§ **Exercise brief**
Reproduce exactly the lines below, starting at the line that contains "Click the Starting Equity info icon" and ending with the last line of the records, both included; leave out any pictures.

Stored data entries

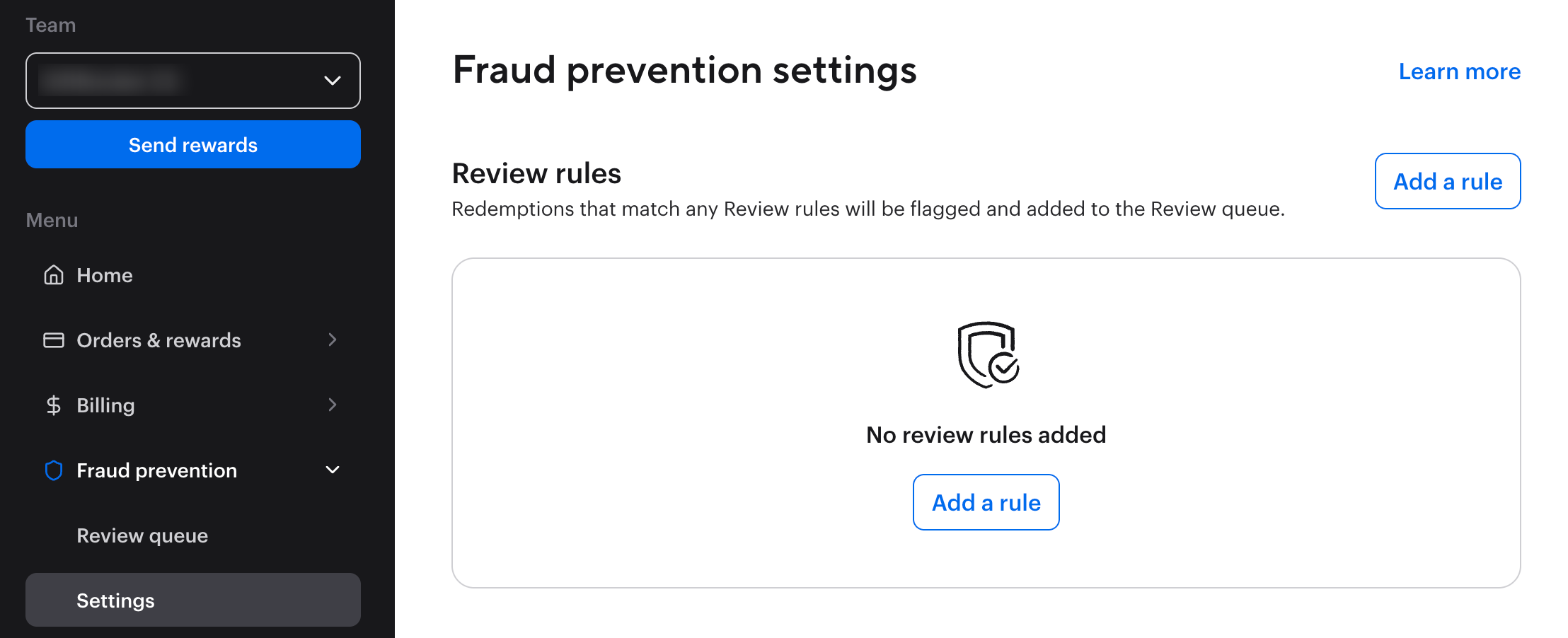This screenshot has width=1568, height=638.
Task: Click the Send rewards button
Action: 192,144
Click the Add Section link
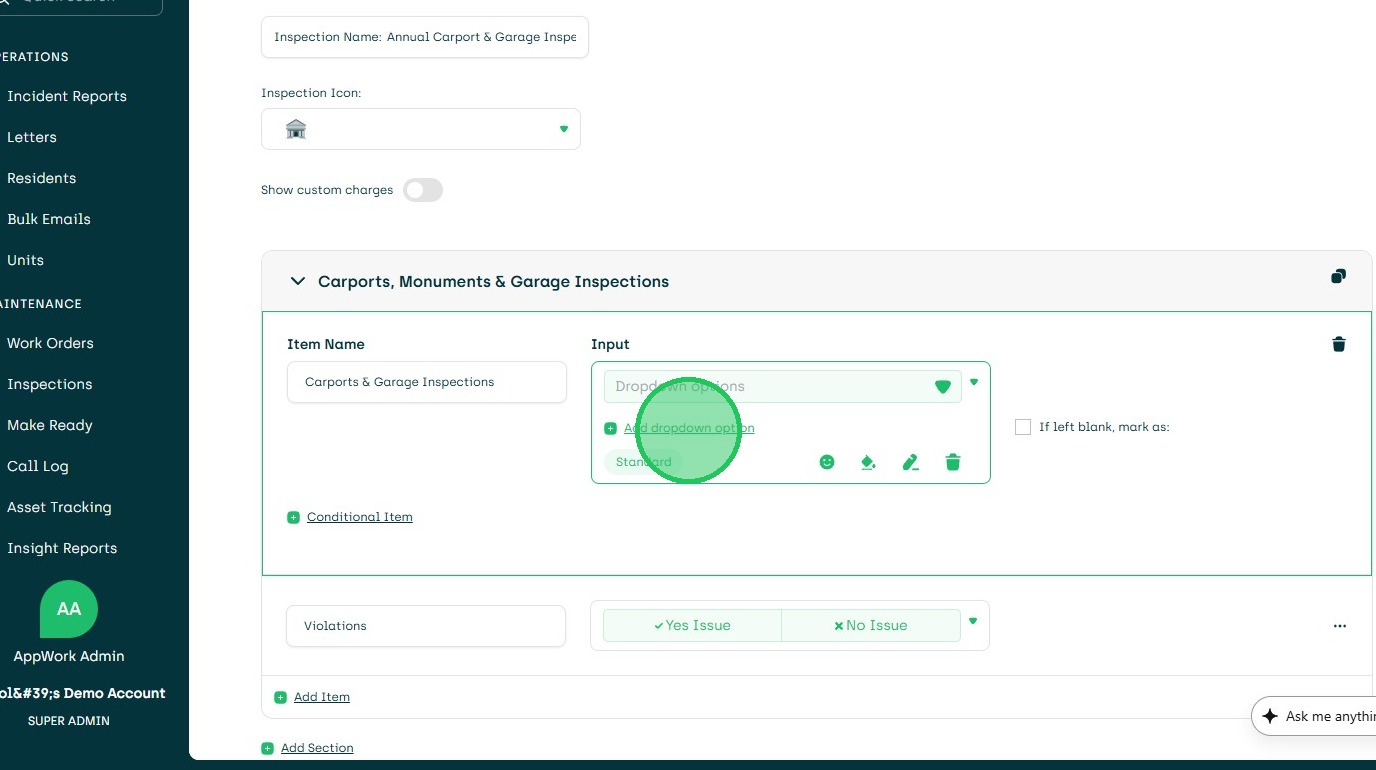 pyautogui.click(x=316, y=748)
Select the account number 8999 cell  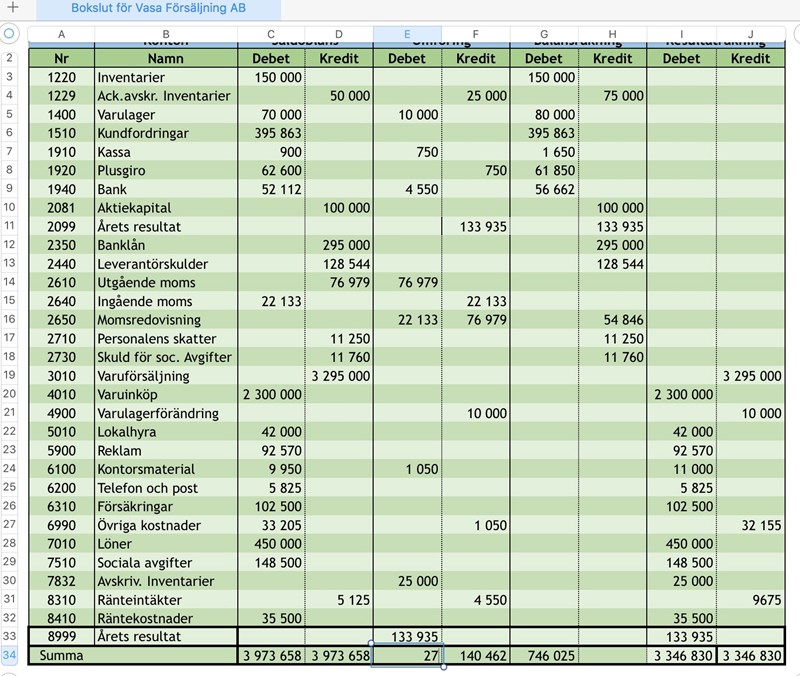click(61, 636)

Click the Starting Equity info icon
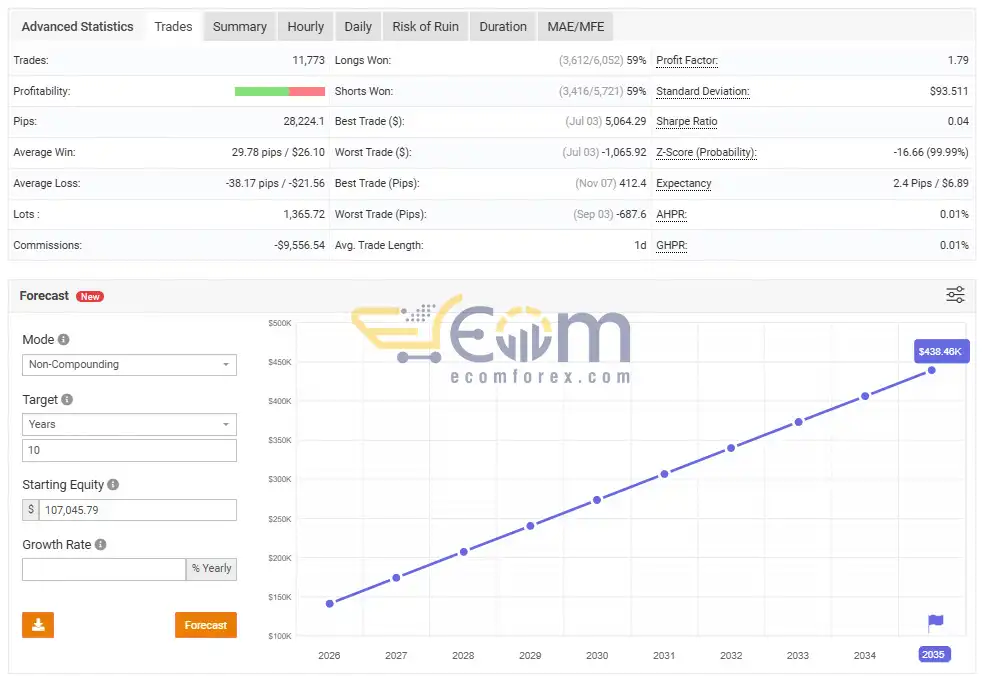113,484
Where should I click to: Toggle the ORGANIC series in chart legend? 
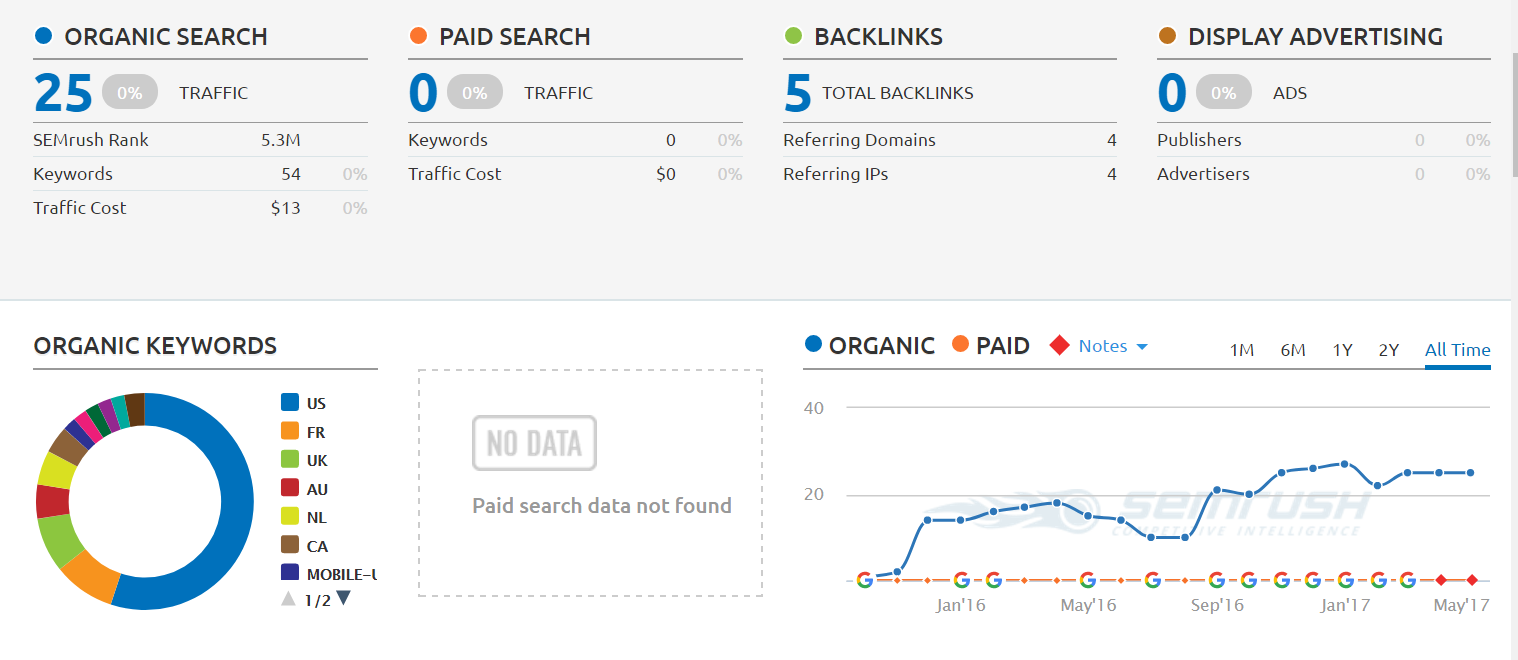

§ **Answer area**
Click the Starting Equity info icon
113,484
Where should I click to: Toggle the ORGANIC series in chart legend? 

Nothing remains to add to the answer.